El martes, 11 de noviembre, a las 13h, en la Sala de Juntas de Filosofía, tuvo lugar otra sesión del seminario TeC-FiloLab. En esta ocasión nos acompañó James Beebe, Director del Experimental Epistemology Research Group y miembro del Center for Cognitive Science at the University at Buffalo (SUNY). Más abajo tenéis el título y el resumen de su charla, así como una breve nota sobre la trayectoria de James.

Title: «Folk Metaethics and Cooperation»

Abstract: Over the last two decades, moral psychologists have investigated folk metaethical attitudes, looking at whether people think that moral judgments are truth-apt, non-relative, and objectively, mind-independently true or whether they think that such judgments are non-truth-apt, subjective, or true only relative to individuals or cultures. Results from empirical studies of folk metaethics disconfirm some important claims philosophers have made about folk metaethics. Contrary to the oft-repeated claim that lay people take moral judgments to be mind-independently true or false, moral psychologists have found that individuals appear to be more inclined toward a non-objectivist perspective with regard to most moral judgments and that most individuals adopt objectivist attitudes some of the time and non-objectivist attitudes at other times.
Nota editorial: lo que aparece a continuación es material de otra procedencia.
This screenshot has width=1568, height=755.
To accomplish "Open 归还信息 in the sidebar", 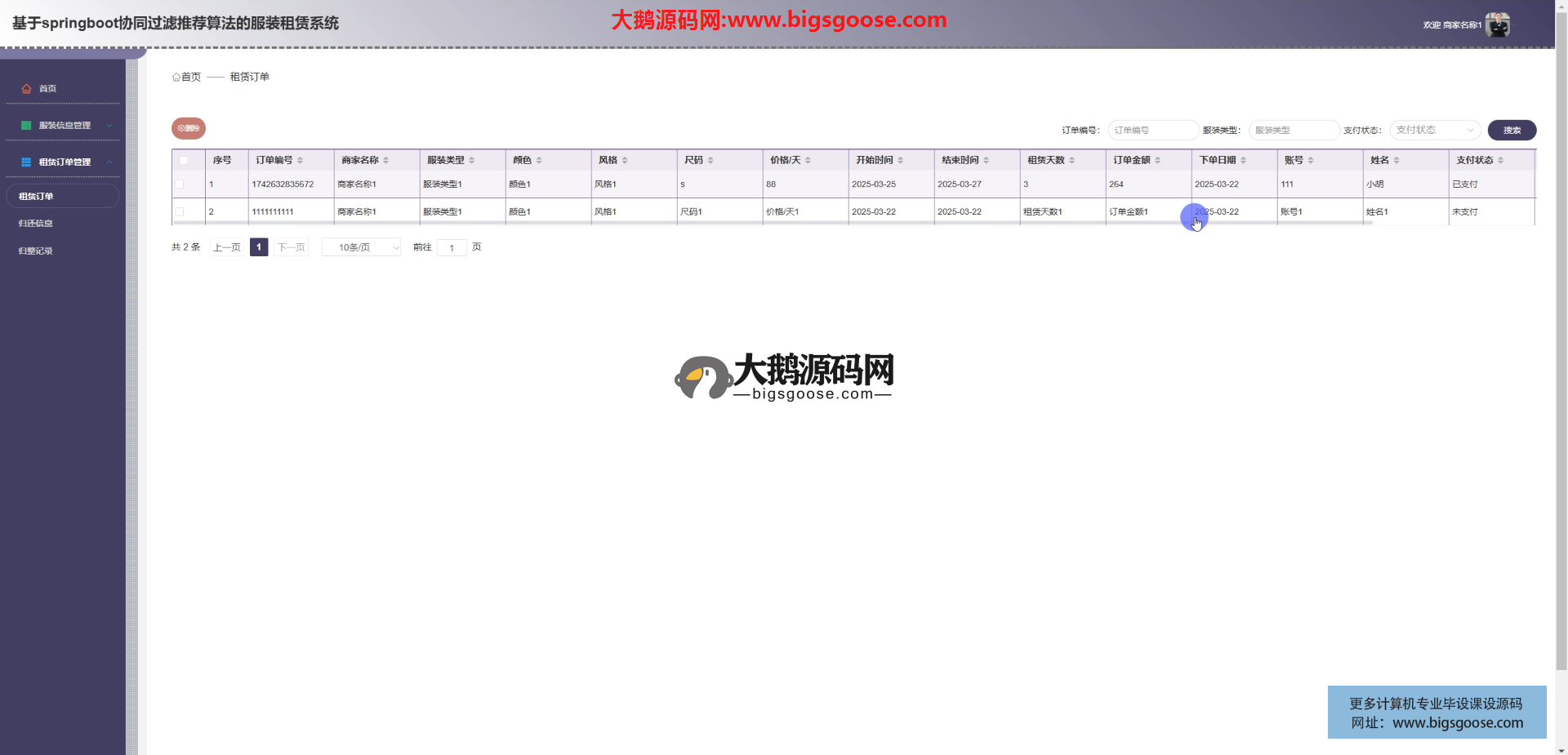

Folk objectivist attitudes have also been shown to be predicted by how strongly individuals endorse correlative first-order moral judgments and the degree to which they think there is broad societal consensus about such judgments. At present, it is not clear how to interpret the overall body of results on folk metaethical attitudes, and there have been few attempts to offer unifying explanations that make sense of it all. Some scholars have even suggested that the many dimensions of variation that have been observed in folk metaethical attitudes reveal folk metaethics to be incoherent to such a degree that we should not expect there to be any unifying explanation of it. In this lecture, I will outline an explanation that makes sense of the empirical findings on folk metaethics by arguing that metaethical judgments play important roles in finding solutions to problems of social coordination and conflict and in the emergence and enforcement of social norms and conventions.

Bio: My primary research interests are in epistemology and experimental philosophy. Epistemology is the branch of philosophy devoted to studying the nature and extent of human knowledge, rationality, and evidence. Experimental philosophy uses the tools of the cognitive and social sciences to shed light on topics of perennial philosophical debate. Within epistemology I have written about (i) skeptical challenges to our pretensions to know a good deal about the world and how best to respond to them, (ii) reliabilism (an epistemological theory that says the frequency of objectively getting things right is all that matters for knowledge and rationality), and (iii) a priori knowledge (knowledge that is obtained by the exercise of human reason independently of the use of the senses). Within experimental philosophy, I’ve investigated (i) how moral judgments about people’s actions affect judgments about how much knowledge those people have, (ii) crosscultural differences in people’s intuitions about the meaning of proper names, (iii) whether people think moral judgments are objectively true or are more subjective and culturally variable, and (iv) what scientists from different disciplines think about the objectivity of science.